Best practice resources
Best-practice data resources minimally use Unicode and are in a consistent XML format with an accompanying XML Schema or DTD. In addition, it is recommended that such resources utilize one of the many formats suggested by the E-MELD School of Best Practice.
A profile minimally consists of a mapping of terms used in the data source document to concepts in the ontology. We refer to this as a terminology mapping. A terminology mapping document is a simple set of terms, a termset, linked to concepts in the ontology. A terminology mapping has these minimal requirements:
- Each term is represented only once.
- Each term is defined by its relationship to one or more concepts.
- The terminology mapping document must uniquely identify the resource or resources that contain the concepts that each term references. (Valid resource types include ontologies and profiles.)
Beyond terminology mappings, a profile may include a grammatical sketch of the language in question, e.g., an enumeration of the possible features in the grammatical system.
Legacy resources are given in unstructured formats such as HTML and text documents and proprietary formats, e.g., Microsoft Word, which cannot be read in the absence of special software that may not always be supported.
Legacy mapping resources
Legacy mapping resources map legacy materials to descriptive profiles.

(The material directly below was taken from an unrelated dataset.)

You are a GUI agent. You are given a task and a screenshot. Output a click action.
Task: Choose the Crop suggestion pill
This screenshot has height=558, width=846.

This methodology provides a short-cut when the entire legacy resource cannot be converted to a best-practice format. Instead, the most important aspects of the resource, e.g., a partial grammatical description, are captured.

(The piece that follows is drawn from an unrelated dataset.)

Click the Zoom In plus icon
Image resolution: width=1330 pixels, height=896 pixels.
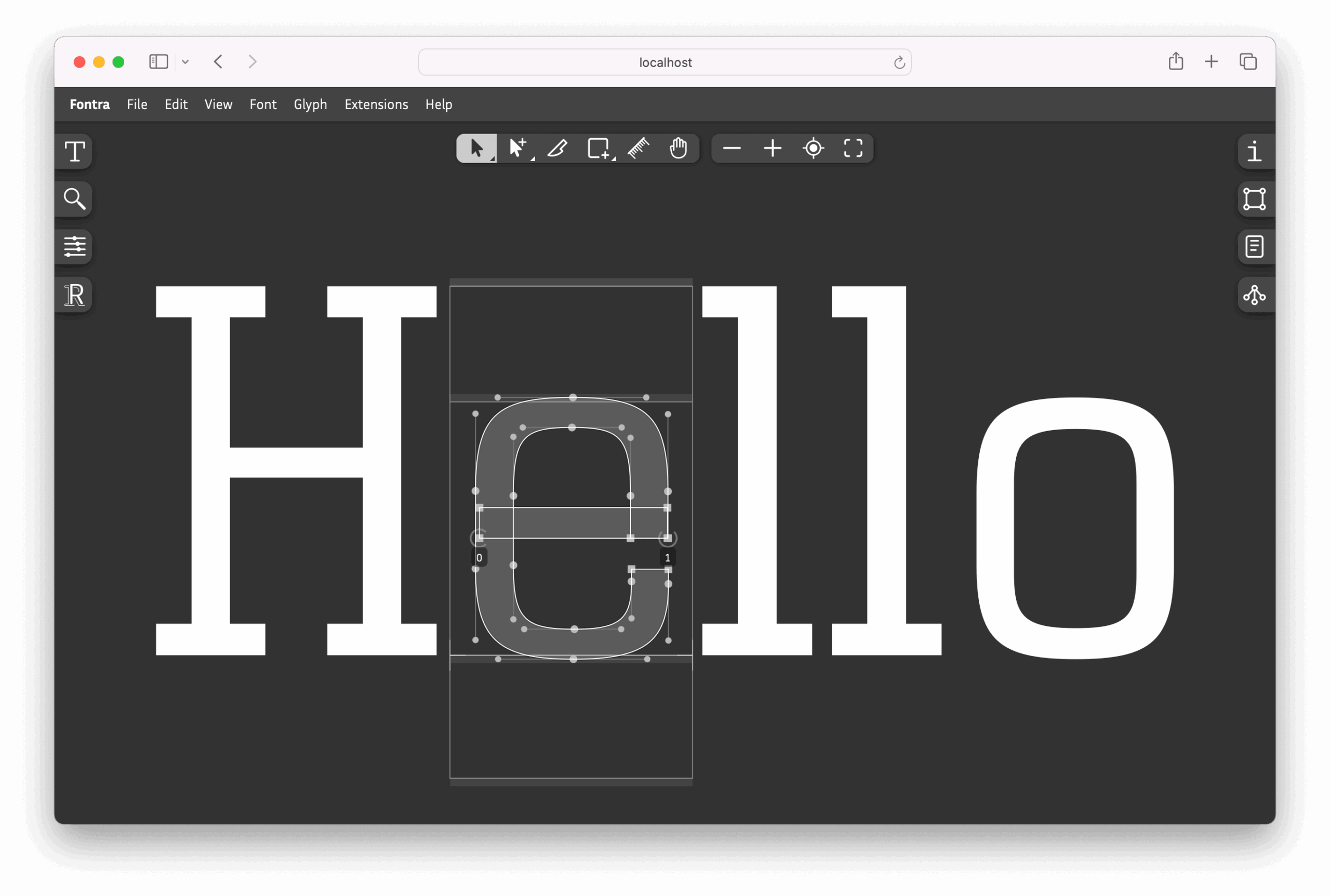tap(772, 149)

Once a framework for best-practice data is in place, the real advantages of the GOLD Communty emerge, as data can be transformed into knowledge. The following figure shows GOLD in relation to various other knowledge components: at the right is an OWL version of an upper ontology (e.g., SUMO or DOLCE); at the middle level is GOLD itself which is actually a network of separate OWL files extending the upper ontology via the subclass relation; towards the left are various Community of Practice Extension (COPE) resources which extend GOLD via the subclass relation into the various theory- or language-specific subdomains; and finally, on the extreme left is the RDF store consisting of instantiated best-practice resources.
Figure 2: The Knowledge Components of the GOLD Community.
Community of practice extensions
COPEs are essentially sub-ontologies that extend GOLD. COPEs provide two main benefits for the GOLD Community. First, they provide the means to create 'communities of practice', the community of consensus formed around specific terminologies and services. With COPEs, communities have the ability to maintain their language-specific, theory-specific, or resource-specific knowledge in discrete, manageable packets. Second, COPEs give individual communities the means to relate their work with one another by virtue of the fact that COPEs extend a single semantic resource, GOLD. A specific community, e.g., linguists concerned with Bantu languages, could create a COPE ensuring that their terminology is interoperable with a completely different community, such as American Indianists or even a community centered around the use of WordNet.
Instances: the RDF store
The RDF store consists of instantiated classes from COPEs and GOLD. The instances correspond directly to the data and annotation as expressed in best-practice XML. To be maximally useful, the RDF store can be loaded into an RDF framework (e.g., Sesame) for fast knowledge retrieval.